# Work done by pump under water

1. Sep 18, 2014

### kihel

1. The problem statement, all variables and given/known data

• We have a container/volume of 1m3 100 m below mean sea level,
• A pump connected to it, pumping from inside the volume with outlet in the surrounding water at same height.
• And there is an pipeline to air, with a one-way valve allowing air to be sucked down to the volume and preventing anything from moving up.
State 1 the volume is filled with water
State 2 the volume is filled with air

What are the forces involved and how to calculate work done by a pump going from State 1 to state 2 - pumping water out of the closed volume and into the surrounding water at same height, hence creating a vacuum which sucks air down through the pipe.

Assumptions:

Ignore efficiency of the pump
Water as incompressible fluid

2. Relevant equations

Energy = Pressure*Volume
Pressure = Density * Gravity * Height
Force = Pressure * Area
Pressure = Force/Area

3. The attempt at a solution
My initial thought is that the work done that need to be done by the pump must equal the potential energy of State 2.

This energy is: E=PV, P=DGH

Pressure = ~1000 * 9,81 * 100m = ca. 10 bar = 10 000 N/m2

Energy= 1 m3 * 10 000 N/m2 = 10 000 Nm

Delta E = Heat transfer + Work done

Assuming no heat transfer and energy in state 1 is zero:

W= 1000 N/m

This however seems to me like a derived answer, I am looking for a different method, more direct calculation of actually moving the water.

Best regards Kihel

2. Sep 18, 2014

### olivermsun

I think 1 bar = 100 000 Pa = 100 000 N/m2.

Well, it amounts to the same thing as what you've done, but you could think of it this way:

Your container is basically a cylinder with height 1 m and cross-sectional area 1 m2.
Your pump needs to push the water out against the ambient pressure, which would be just like pushing a piston into the cylinder to push out the water.

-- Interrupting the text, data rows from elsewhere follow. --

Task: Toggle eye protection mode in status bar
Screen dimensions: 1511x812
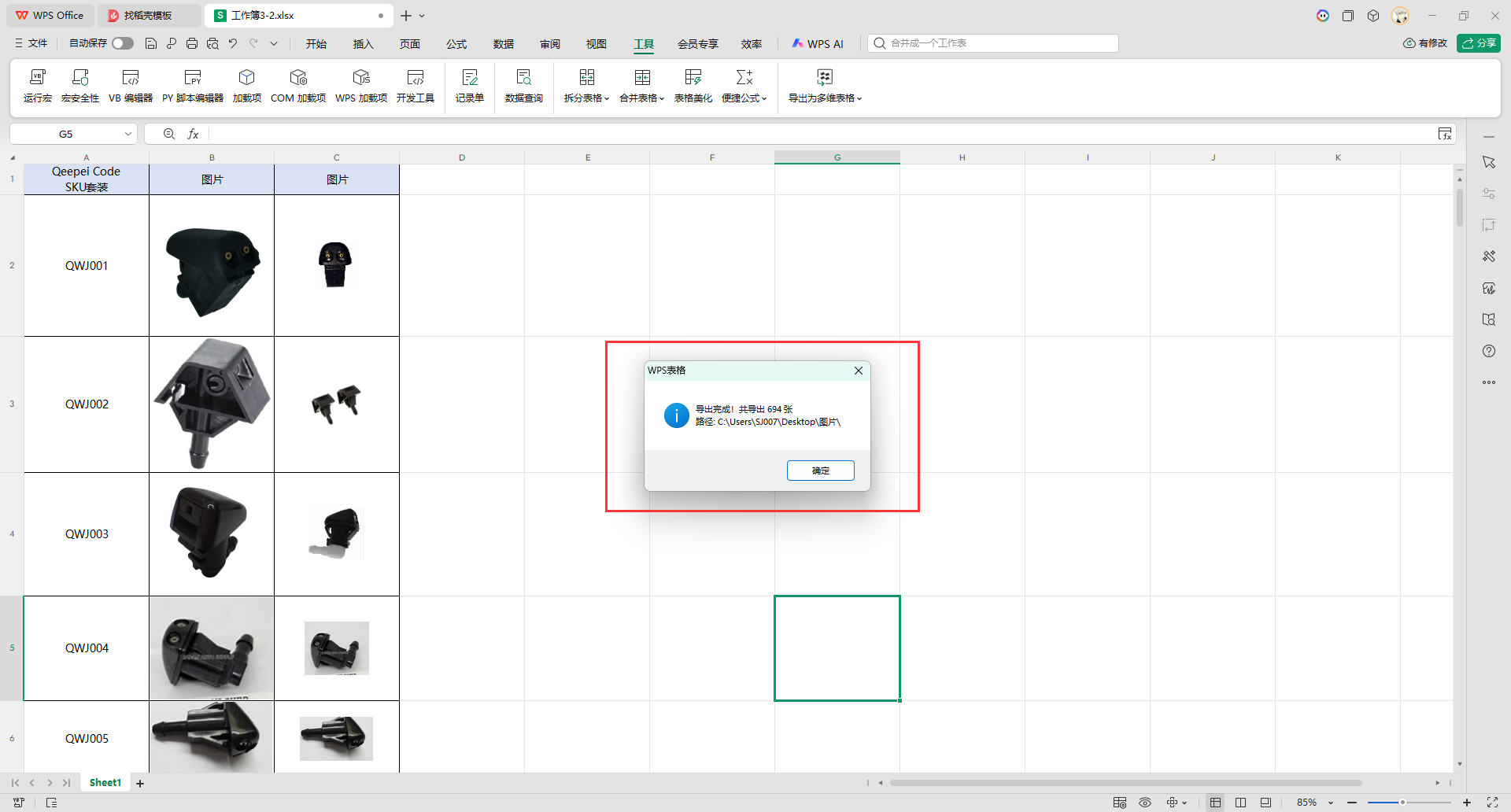Action: click(1145, 803)
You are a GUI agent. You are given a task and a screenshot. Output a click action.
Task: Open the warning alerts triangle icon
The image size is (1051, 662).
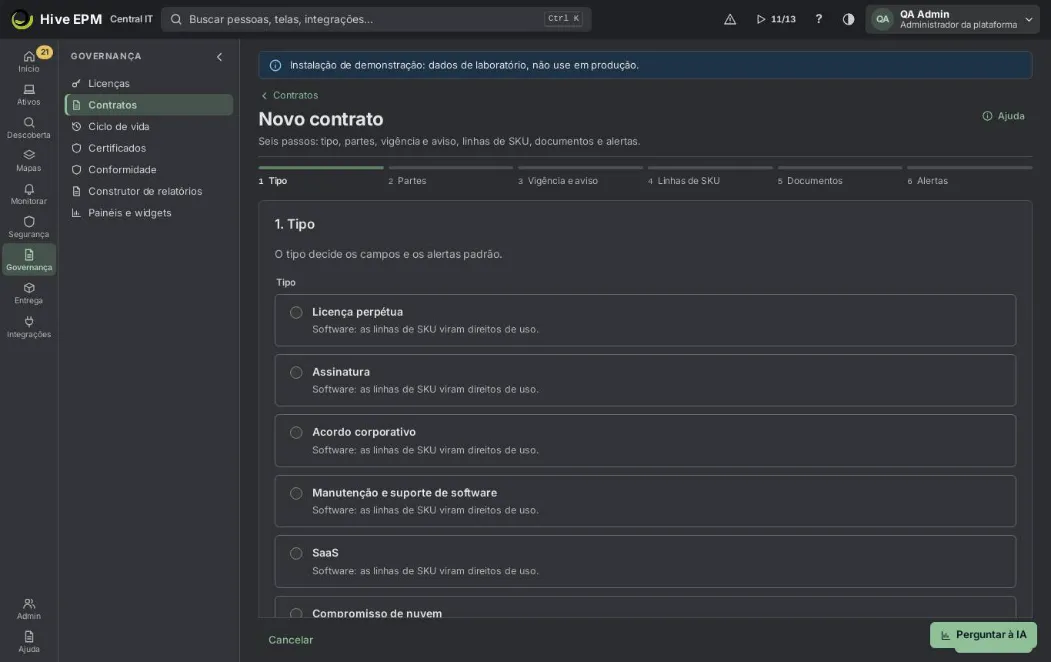(x=730, y=19)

The force is therefore F = P * area of piston, and the total work would be F*(height) = P(area)(height).

3. Sep 18, 2014

### Staff: Mentor

To understand what is happening mechanistically, note that, as soon as you pump the slightest amount of water out of the volume, the pressure within the volume will drop to 1 atm. This is because the volume is connected by a column of air (with negligible static head) directly to the air at the surface. So the water inside the volume is being pumped from a pressure of 1 atm (1 bar) to a pressure of 11 bars (static head + surface pressure) at depth.

Chet